**To do:** Write out each line of the data below as a JSON list of strings, one string per line, skipping blank lines. Leave the pictures out.

**Element and text position data:**
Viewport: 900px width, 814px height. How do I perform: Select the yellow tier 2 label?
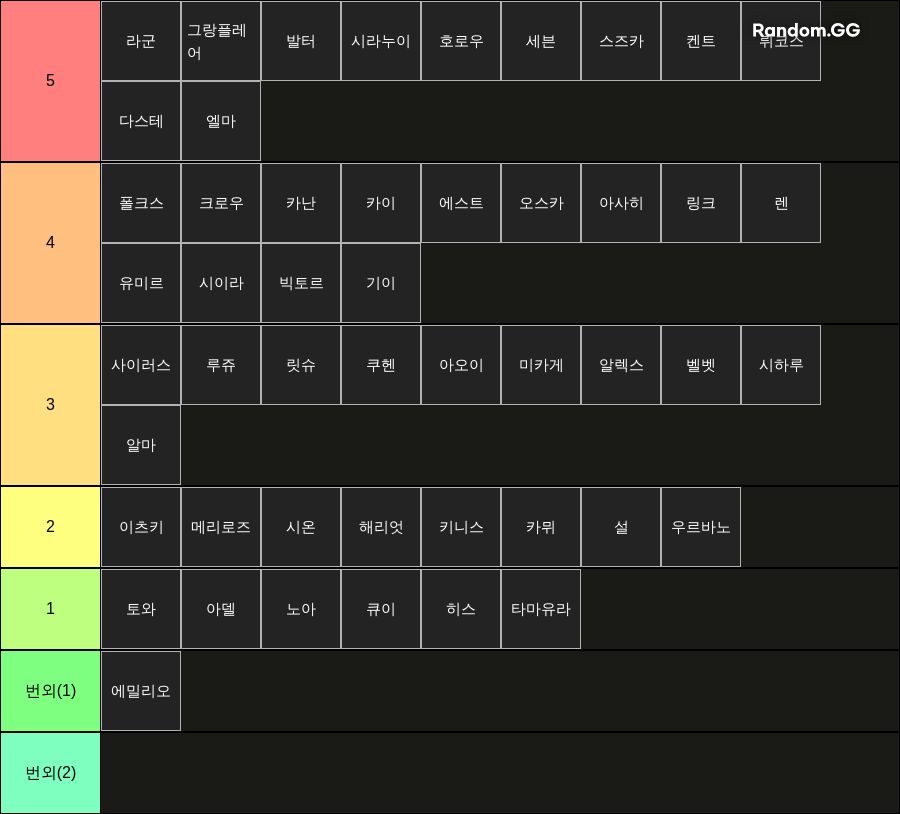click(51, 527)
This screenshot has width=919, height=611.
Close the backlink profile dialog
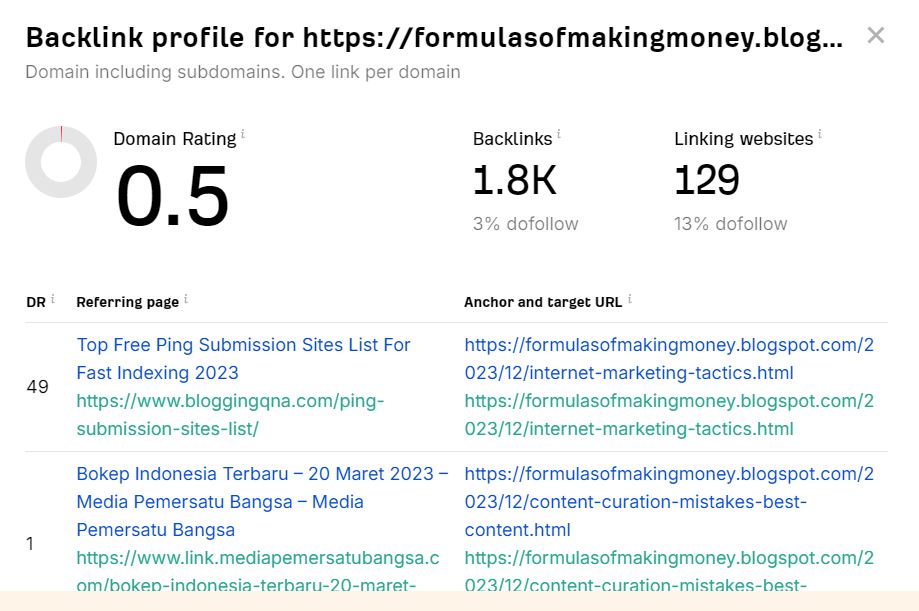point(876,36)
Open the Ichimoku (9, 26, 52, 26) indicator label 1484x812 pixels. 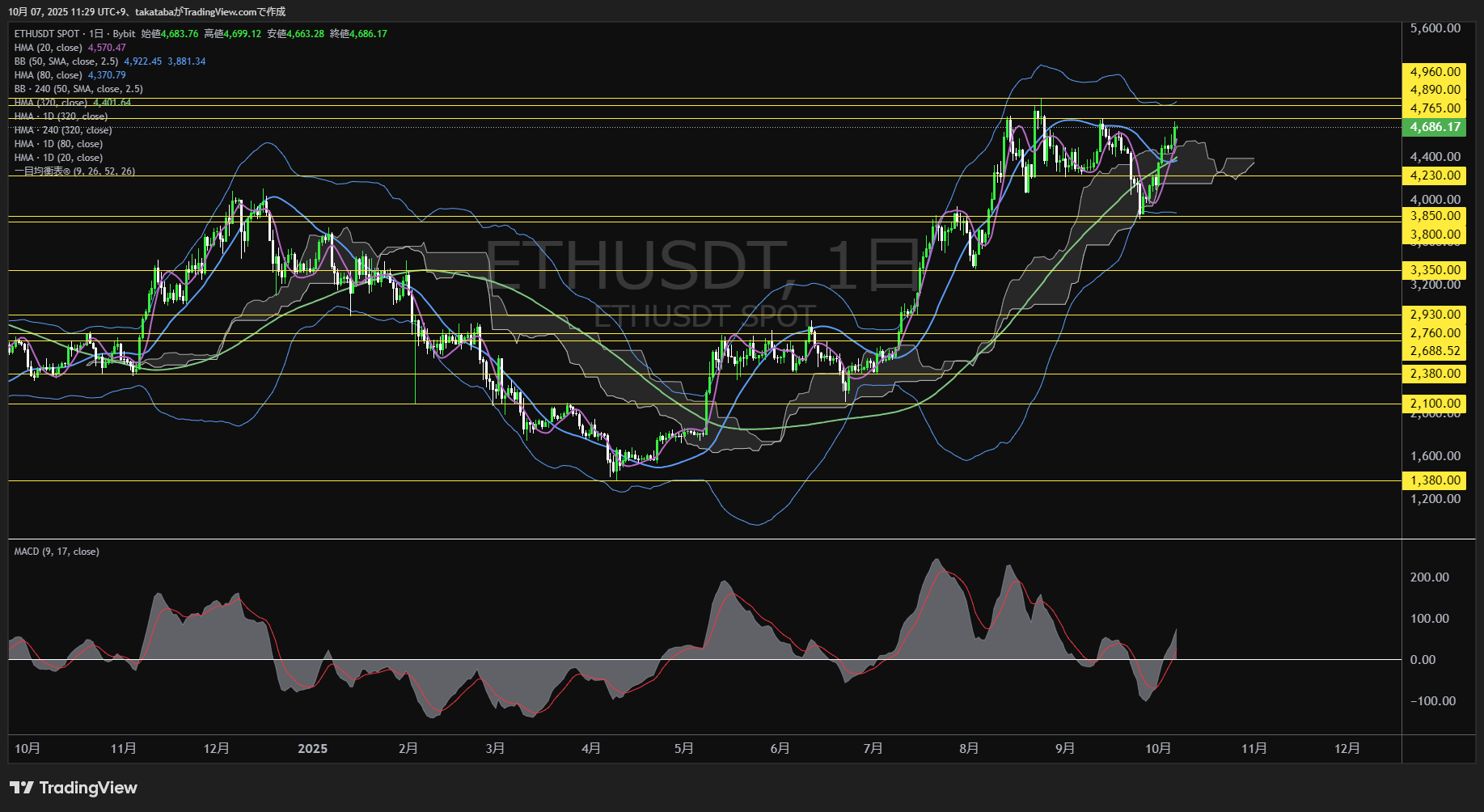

**Completed exercise:**
[
  "Viewport: 900px width, 814px height. How do I perform: Select the yellow tier 2 label?",
  "click(51, 527)",
  "This screenshot has width=919, height=611.",
  "Close the backlink profile dialog",
  "point(876,36)",
  "Open the Ichimoku (9, 26, 52, 26) indicator label 1484x812 pixels. "
]